United States District Court, N.D. Indiana, Fort Wayne Division

November 1, 2018

BRENT MILLER, Plaintiff,
v.
COMMISSIONER OF SOCIAL SECURITY, sued as Nancy A. Berryhill, Acting Commissioner of Social Security, Defendant.

          OPINION AND ORDER

          Susan Collins United States Magistrate Judge

         Before the Court is Plaintiff Brent Miller's petition to recover attorney fees in the amount of $10, 773.00 and $420.67 in costs and expenses under the Equal Access to Justice Act (“EAJA”), 28 U.S.C. § 2412, together with supporting documents.[1] (DE 23; DE 24; DE 27). Defendant Commissioner of Social Security (“Commissioner”) opposes the amount of Miller's fee request, arguing that: (1) the 56.7 hours billed by Miller's counsel in the district court litigation were not reasonably expended; and (2) counsel should have calculated their hourly rates using the cost of living adjustment for the geographic region where the case was litigated, rather than the national rate. (DE 25). Miller timely filed a reply brief (DE 27), and thus the motion is ripe for ruling.

         For the following reasons, Miller's motion for EAJA fees will be GRANTED.

         A. Applicable Legal Standard

         Under the EAJA, “[e]xcept as otherwise specifically provided by statute, a court shall award to a prevailing party other than the United States fees and other expenses . . . incurred by that party in any civil action . . . brought by or against the United States . . . unless the court finds that the position of the United States was substantially justified . . . .” 28 U.S.C. § 2412(d)(1)(A). Here, the Commissioner does not raise a substantial justification argument in response to Miller's fee request. Rather, the Commissioner challenges the number of hours expended by Miller's counsel in this litigation and the cost of living index used by counsel when calculating their hourly rate. The Court will address each of these arguments, in turn.

         B. The Number of Attorney Hours Billed

         Miller, as the fee applicant, bears the burden of proving that the EAJA fees sought are reasonable. See 28 U.S.C. § 2412(d)(1)(B); Hensley v. Eckerhart, 461 U.S. 424, 437 (1983). Factors the Court should consider in evaluating the reasonableness of a fee request are:

(1) the time and labor required; (2) the novelty and difficulty of the questions; (3) the skill requisite to perform the legal service properly; (4) the preclusion of employment by the attorney due to acceptance of the case; (5) the customary fee; (6) whether the fee is fixed or contingent; (7) time limitations imposed by the client or the circumstances; (8) the amount involved and the results obtained; (9) the experience, reputation, and ability of the attorneys; (10) the “undesirability” of the case; (11) the nature and length of the professional relationship with the client; and (12) awards in similar cases.

> **Data**
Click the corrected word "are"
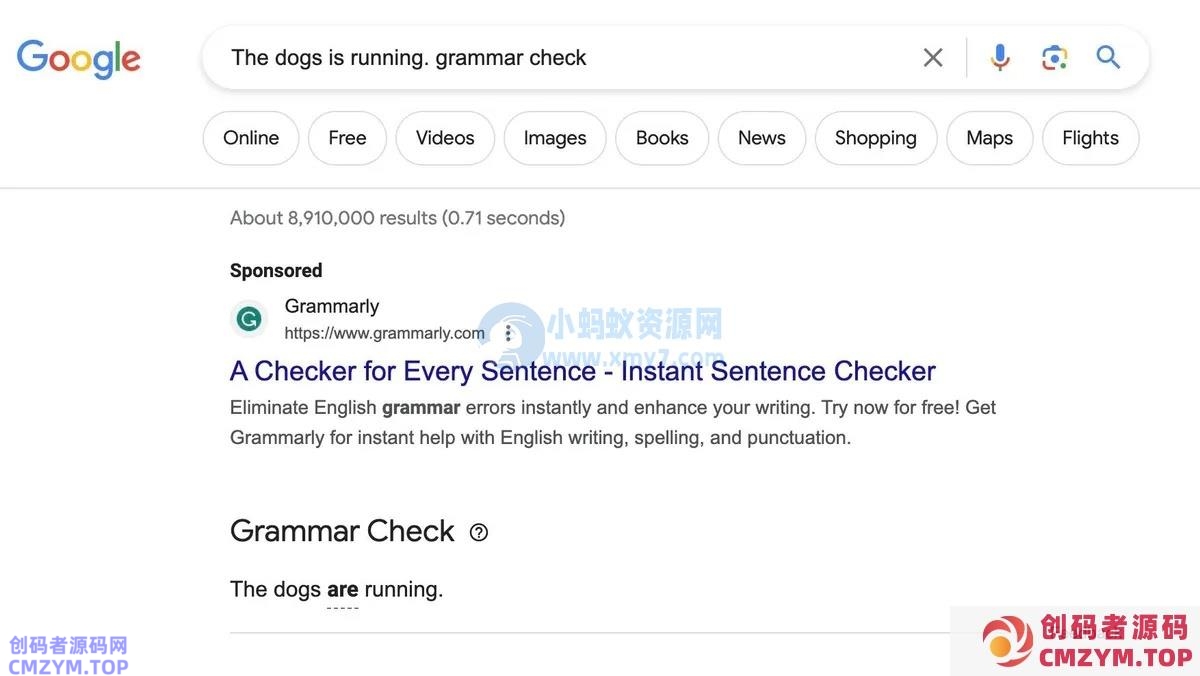1200x676 pixels. click(342, 590)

> **Objectives**
A - Answer these about the court opinion:
(i) How much in costs and expenses does Miller seek?
(ii) How many hours billed by Miller's counsel does the Commissioner dispute?
(iii) Who is the United States Magistrate Judge named in the court opinion?
B - Please give the part of the court opinion from "Miller, as the" to "in similar cases." again, switching "the customary fee" for "the prevailing fee".
C - Resume the court opinion on EAJA fees from its last sentence.
The lines are separate material from the court opinion.

> **Task-by-task results**
A -
(i) $420.67
(ii) 56.7 hours
(iii) Susan Collins

B -
Miller, as the fee applicant, bears the burden of proving that the EAJA fees sought are reasonable. See 28 U.S.C. § 2412(d)(1)(B); Hensley v. Eckerhart, 461 U.S. 424, 437 (1983). Factors the Court should consider in evaluating the reasonableness of a fee request are:

(1) the time and labor required; (2) the novelty and difficulty of the questions; (3) the skill requisite to perform the legal service properly; (4) the preclusion of employment by the attorney due to acceptance of the case; (5) the prevailing fee; (6) whether the fee is fixed or contingent; (7) time limitations imposed by the client or the circumstances; (8) the amount involved and the results obtained; (9) the experience, reputation, and ability of the attorneys; (10) the “undesirability” of the case; (11) the nature and length of the professional relationship with the client; and (12) awards in similar cases.

C -
Hensley, 461 U.S. at 430 n.3.

         “Hours that are not properly billed to one's client also are not properly billed to one's adversary pursuant to statutory authority.” Id. at 434 (citation omitted). “As a result, the prevailing party should make a good-faith effort to exclude from a fee request hours that are excessive, redundant, or otherwise unnecessary.” Davenport v. Astrue, No. 2:07-CV-0064-PRC, 2008 WL 2691115, at *7 (N.D. Ind. July 3, 2008) (citing Hensley, 461 U.S. at 434). “The amount of a fee award is left to the discretion of the district court because of its ‘superior understanding of the litigation and the desirability of avoiding frequent appellate review of what essentially are factual matters.'” Id. (quoting Hensley, 461 U.S. at 437).

         The Commissioner argues that Miller fails to meet his burden of showing that the 56.7 hours billed by his attorneys were reasonably expended. (DE 25 at 1-5). The Commissioner contends that the hours were excessive given that: (1) the five arguments that Miller advanced in his appeal were not complex or novel legal issues, but rather, were issues commonly litigated in Social Security cases; and (2) the administrative record in this case was only 455 pages. More particularly, the Commissioner claims that the 6.8 hours that Miller's counsel spent revising his opening brief is excessive given his counsel's extensive experience litigating Social Security matters and the routine arguments advanced in the brief, which should reasonably translate to efficiencies in presenting arguments to the Court. (DE 25 at 4). The Commissioner further asserts that the 15 hours Miller's counsel spent drafting his reply brief is excessive, given that the reply brief “followed the basic outline, argumentation, and legal authority from the opening brief.” (DE 25 at 4). As such, the Commissioner contends that Miller's 56.7 hours should be reduced by 10 hours, to a total of 46.7 hours.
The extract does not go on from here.